Il Pd: sull’ospedale no agli scippi

1 Ottobre 2017

Il partito manda un messaggio a Pescara: «Il Dea è di tutti e due»

CHIETI. «Sull’ospedale e sul Dea di secondo livello diciamo no al campanilismo». Il Pd di Chieti manda un messaggio ai colleghi di Pescara.

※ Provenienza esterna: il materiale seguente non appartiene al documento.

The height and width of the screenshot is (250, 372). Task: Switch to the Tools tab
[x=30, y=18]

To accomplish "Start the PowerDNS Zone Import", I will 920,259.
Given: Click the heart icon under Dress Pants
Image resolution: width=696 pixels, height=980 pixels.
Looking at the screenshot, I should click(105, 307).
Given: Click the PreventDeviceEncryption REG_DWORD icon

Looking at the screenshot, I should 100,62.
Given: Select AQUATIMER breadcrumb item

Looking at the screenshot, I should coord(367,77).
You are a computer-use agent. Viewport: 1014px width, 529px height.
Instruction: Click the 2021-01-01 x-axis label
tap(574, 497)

Proprio da Pescara sono partite pressioni per rimettere in discussione la decisione già presa dall’assessore Pd alla Sanità Silvio Paolucci e cioè un’integrazione «funzionale» tra Chieti e Pescara: a schierarsi per il Dea di secondo livello a Pescara sono stati altri assessori, Donato Di Matteo del Pd, e Marinella Sclocco, ex Pd passata ad Art. 1 Mpd. «A Pescara prendessero atto della programmazione sanitaria senza scelte di parte», dice la segretaria provinciale Chiara Zappalorto, «a Chieti sono stati fatti importanti passi avanti per la Cardio-chirurgia, ora spero che Pescara punti sulla Neurochirurgia». «Il Dea di secondo livello tra Chieti e Pescara esalta l’area metropolitana», afferma il consigliere Diego Ferrara. «Con il piano della Regione, l’ospedale di Chieti avrà un ruolo rilevante e insieme al presidio di Pescara si realizzerà un’eccellenza dell’area urbana», dice il consigliere Alessio Di Iorio. «Il miglioramento dell’assistenza», osserva il consigliere Luigi Febo, «non potrà fare a meno di una completa e paritetica interazione tra i presidi di Chieti e Pescara».